**Task input:**
• • • • • • •

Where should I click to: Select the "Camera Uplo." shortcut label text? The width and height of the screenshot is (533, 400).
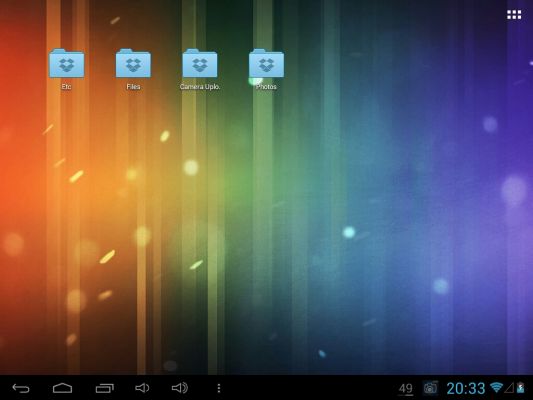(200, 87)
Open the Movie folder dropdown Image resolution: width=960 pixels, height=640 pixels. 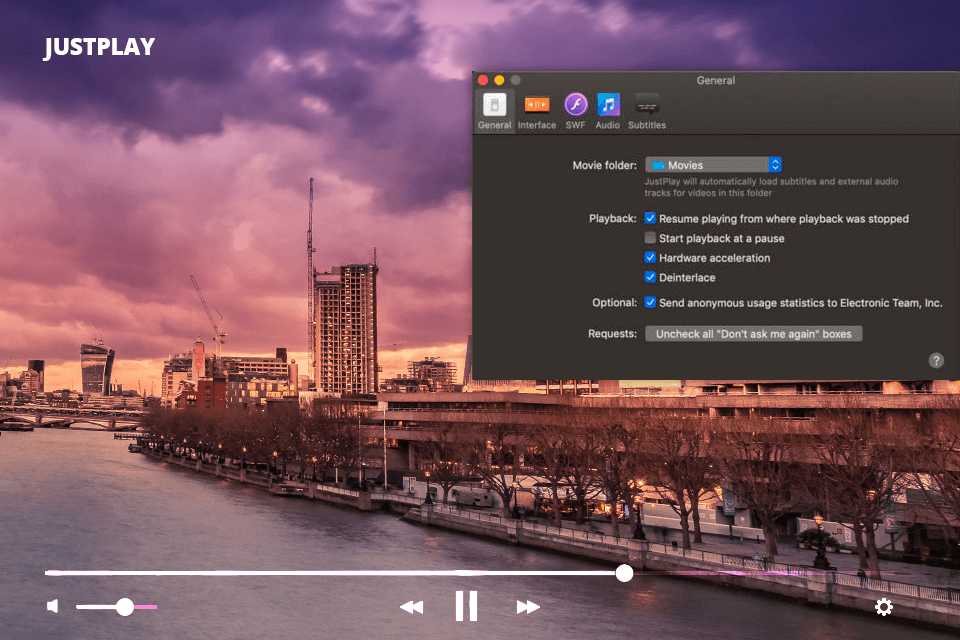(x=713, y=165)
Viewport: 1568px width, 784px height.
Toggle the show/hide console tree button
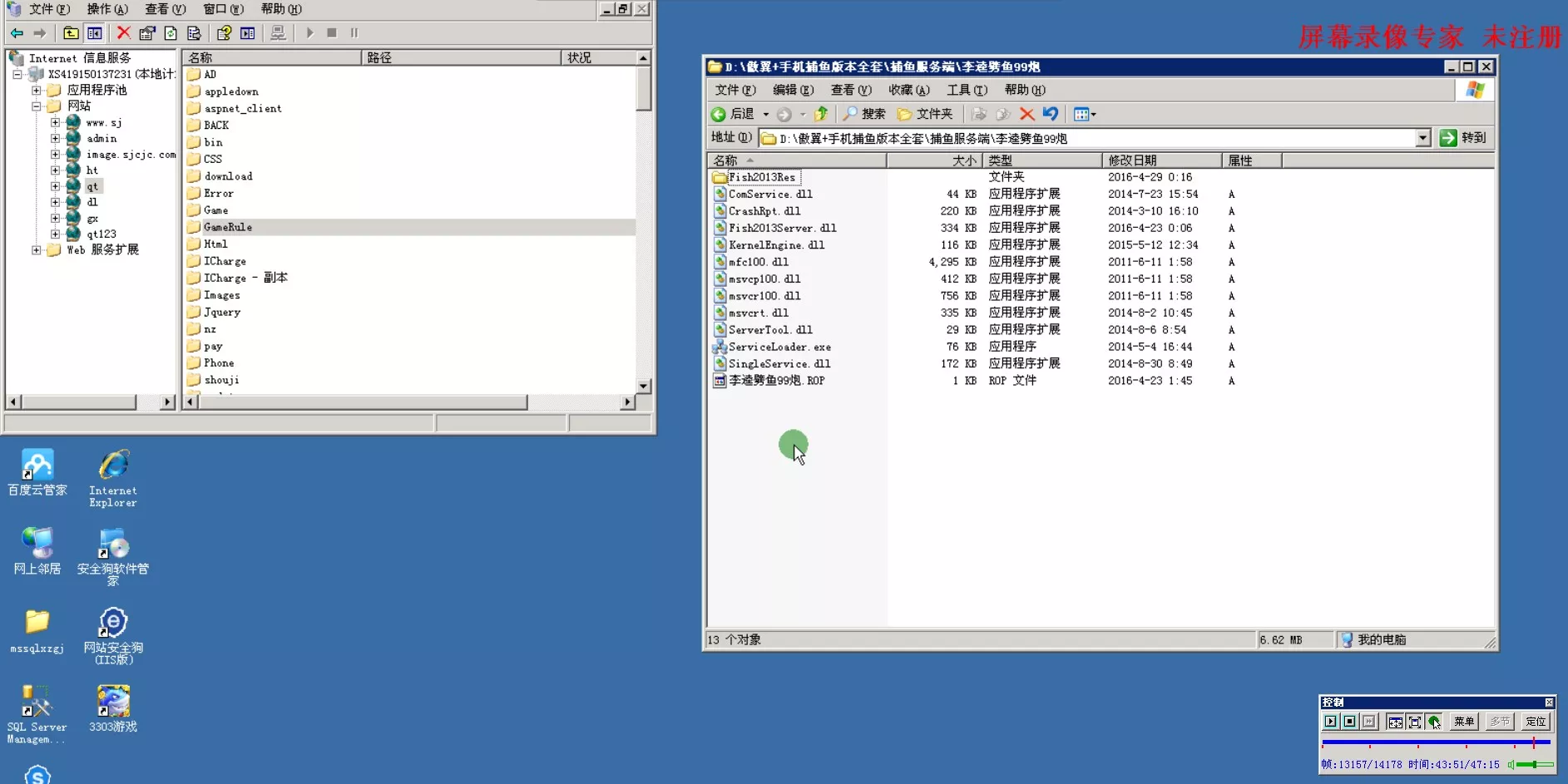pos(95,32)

• • • • • • •

**What you are asked to do:**
Repeat word for word the lines from the one holding "Viewport: 1568px width, 784px height." through the last line of the listing above, including both ends. Drop the pictures.

**Solution to this task:**
Viewport: 1568px width, 784px height.
Toggle the show/hide console tree button
pos(95,32)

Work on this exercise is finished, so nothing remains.